▸ TASK DESCRIPTION: Skip the pictures and retype exactly the lines from the one holding "Task: Start a spin with the round spin button" through the end of the entries.

[Records from a collection]
┌──

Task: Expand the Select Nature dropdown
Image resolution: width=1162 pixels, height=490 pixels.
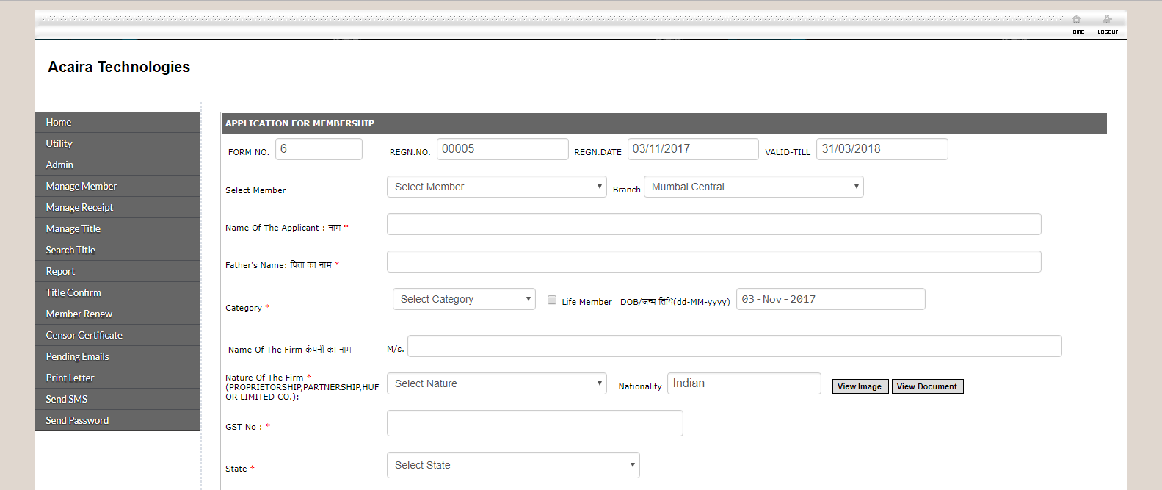Action: (x=496, y=383)
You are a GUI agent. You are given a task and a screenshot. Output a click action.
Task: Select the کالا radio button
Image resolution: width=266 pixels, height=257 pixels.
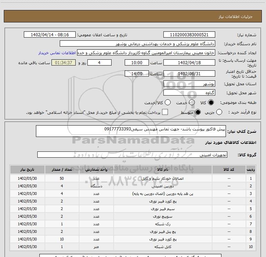(x=211, y=103)
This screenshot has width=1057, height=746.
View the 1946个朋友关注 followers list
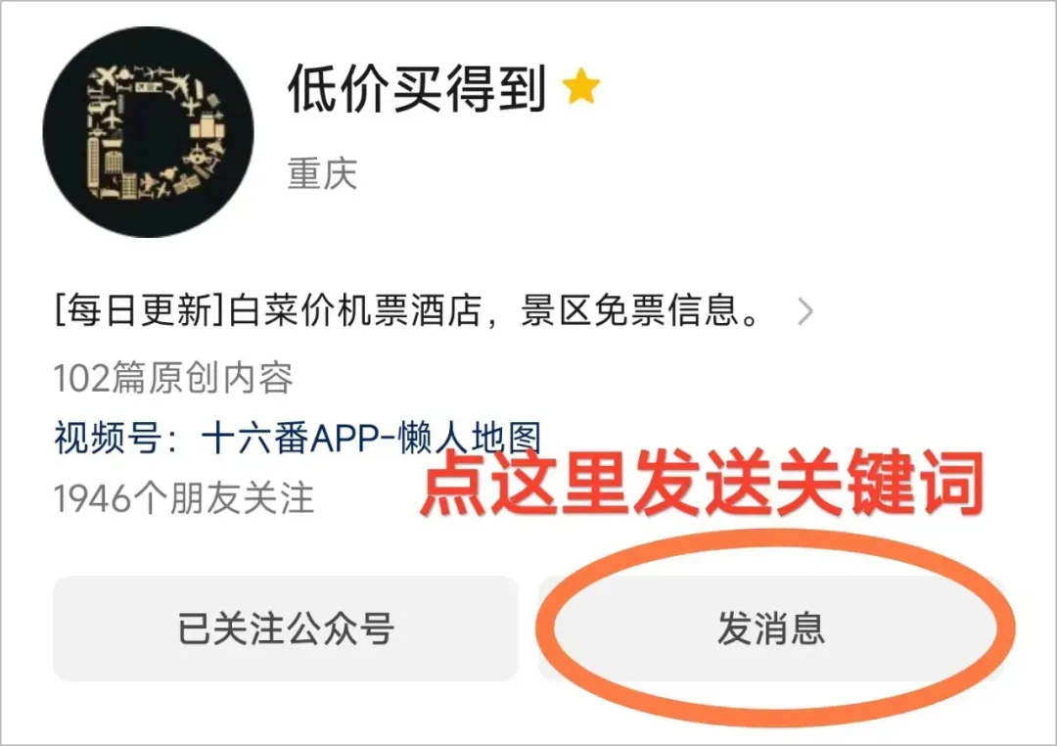click(184, 498)
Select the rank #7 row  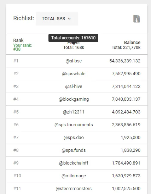[x=77, y=138]
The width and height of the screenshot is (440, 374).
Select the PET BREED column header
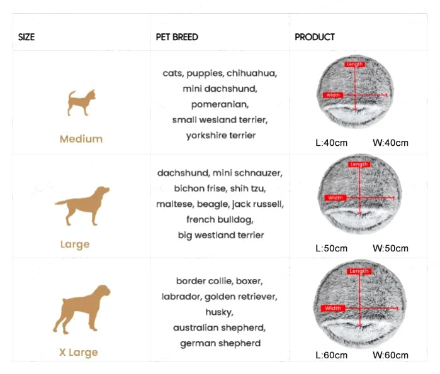coord(177,37)
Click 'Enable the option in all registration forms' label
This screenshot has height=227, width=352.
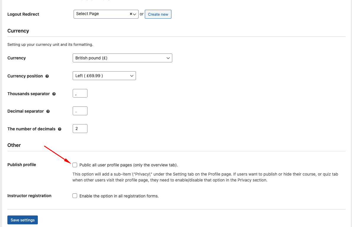click(x=119, y=196)
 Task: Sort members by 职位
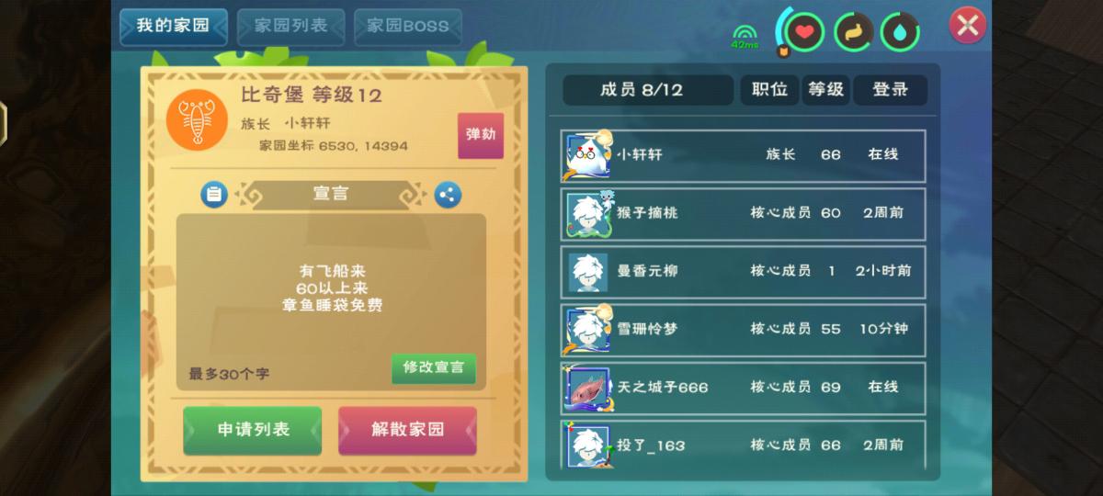pyautogui.click(x=769, y=90)
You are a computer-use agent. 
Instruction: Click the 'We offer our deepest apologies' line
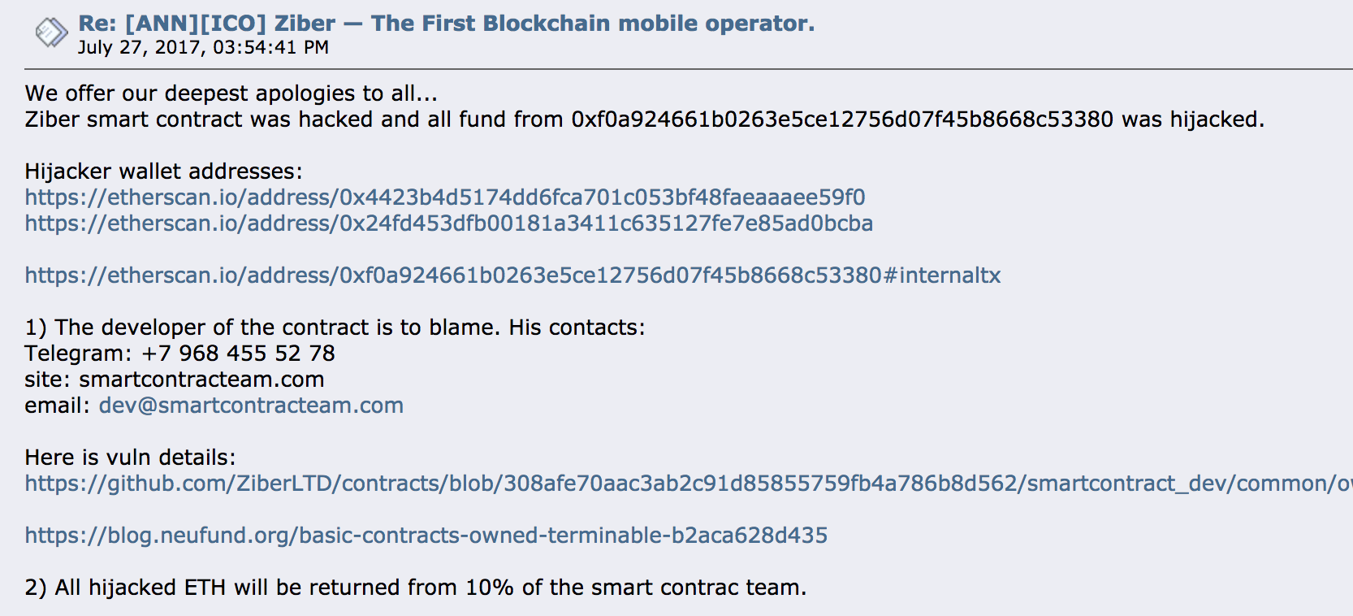[x=231, y=93]
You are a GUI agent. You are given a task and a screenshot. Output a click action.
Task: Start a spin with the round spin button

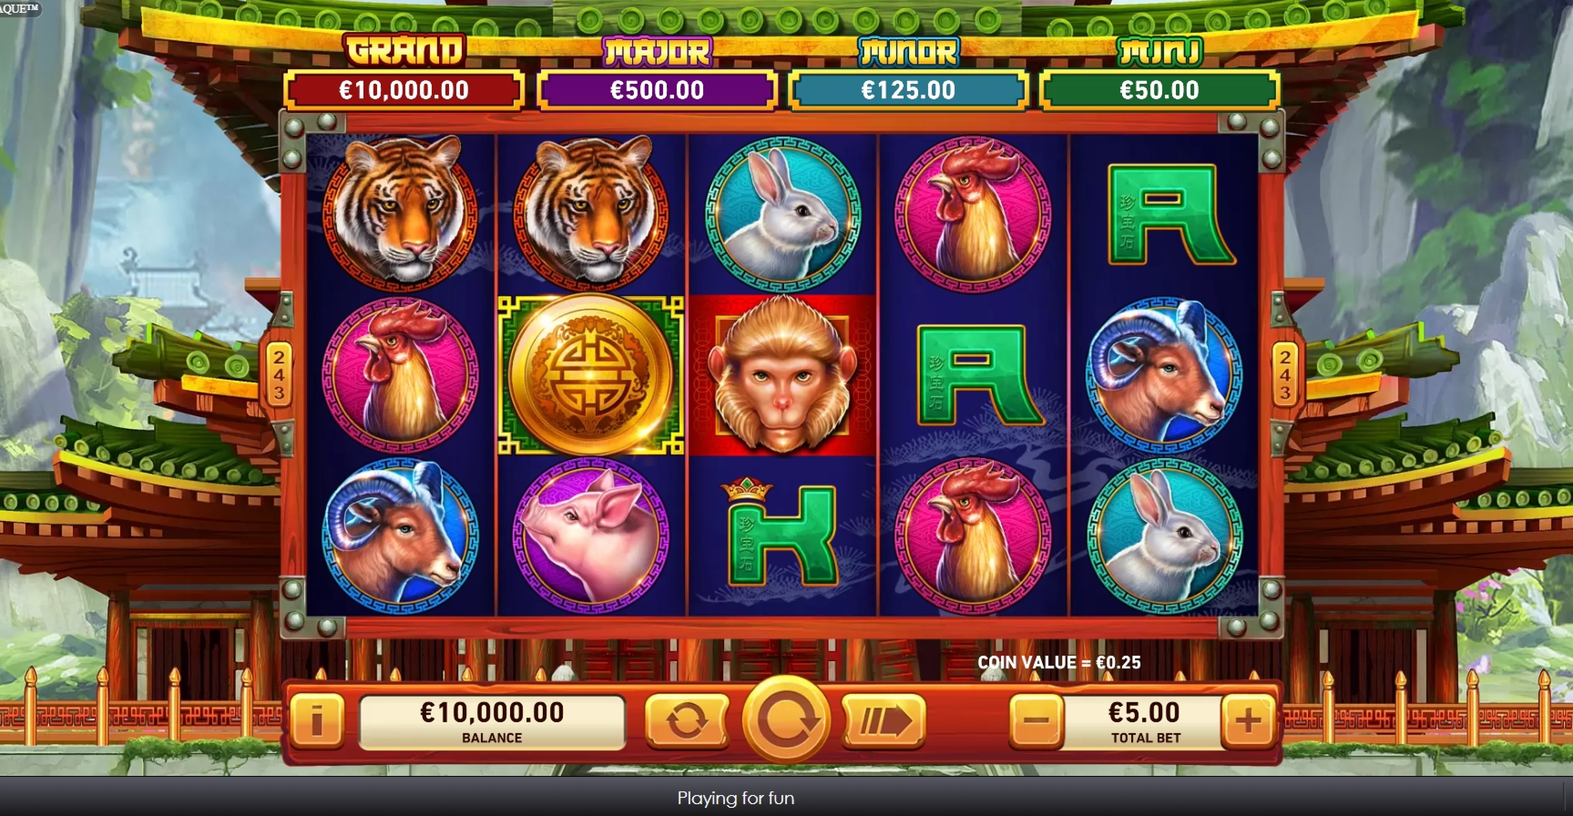786,719
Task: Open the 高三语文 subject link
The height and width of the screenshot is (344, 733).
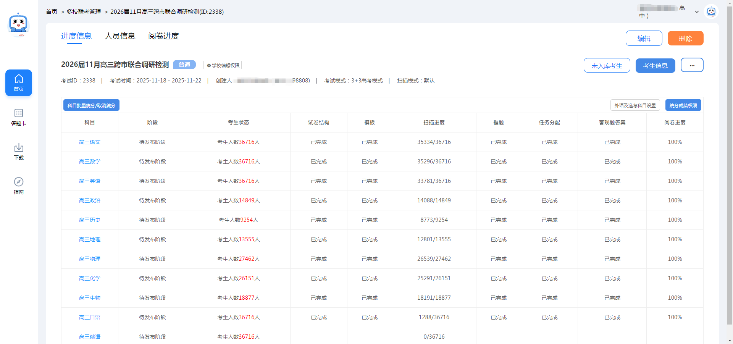Action: click(90, 142)
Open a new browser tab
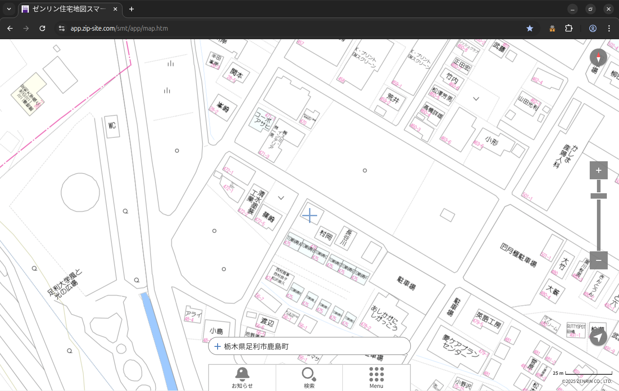This screenshot has width=619, height=391. [x=132, y=9]
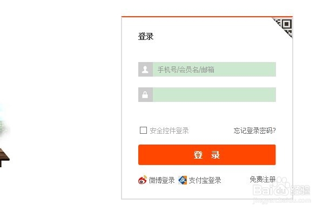330x212 pixels.
Task: Click the Alipay logo icon
Action: click(183, 180)
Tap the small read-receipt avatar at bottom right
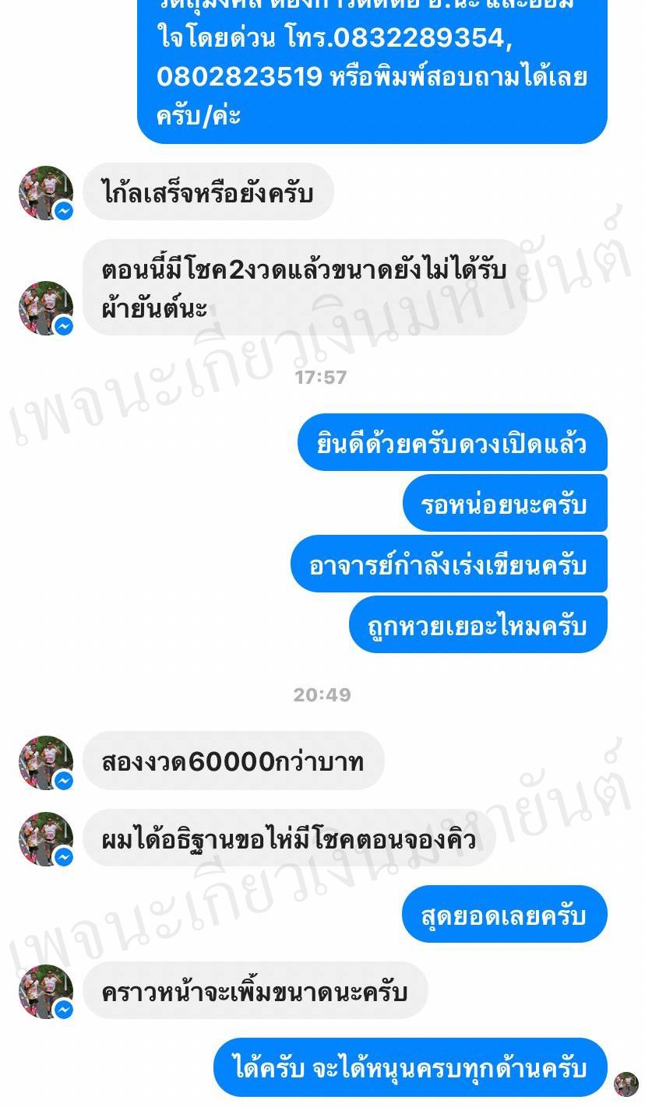Screen dimensions: 645x1107 point(626,1084)
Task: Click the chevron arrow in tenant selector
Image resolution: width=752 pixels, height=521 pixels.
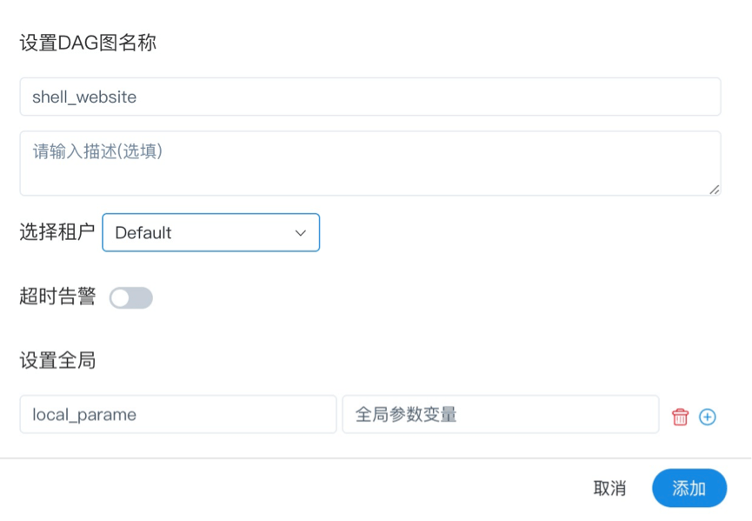Action: pos(301,233)
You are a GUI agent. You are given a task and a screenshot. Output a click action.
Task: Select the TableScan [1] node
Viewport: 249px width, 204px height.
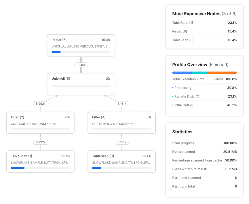[x=40, y=161]
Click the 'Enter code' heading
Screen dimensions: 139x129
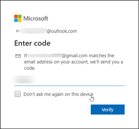(33, 43)
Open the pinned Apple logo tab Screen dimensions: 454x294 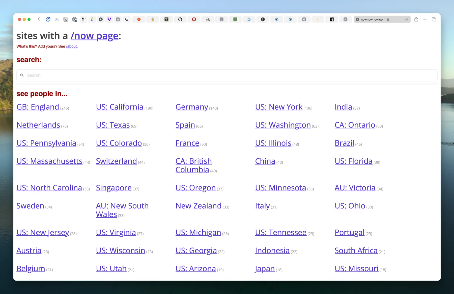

└──

▸ SOLUTION TO THIS PROBLEM:
Task: Start a spin with the round spin button

786,719
Task: Open the 高三语文 subject link
The height and width of the screenshot is (344, 733).
Action: click(90, 142)
Open a new browser tab
This screenshot has width=619, height=391. [x=132, y=9]
330x212 pixels.
Task: Click the Alipay logo icon
Action: click(183, 180)
Tap the small read-receipt avatar at bottom right
Screen dimensions: 645x1107 point(626,1084)
Task: Click the chevron arrow in tenant selector
Image resolution: width=752 pixels, height=521 pixels.
Action: pos(301,233)
You are a GUI agent. You are given a task and a screenshot. Output a click action.
Task: Select the TableScan [1] node
Viewport: 249px width, 204px height.
[x=40, y=161]
Click the 'Enter code' heading
Screen dimensions: 139x129
(33, 43)
Open the pinned Apple logo tab Screen dimensions: 454x294 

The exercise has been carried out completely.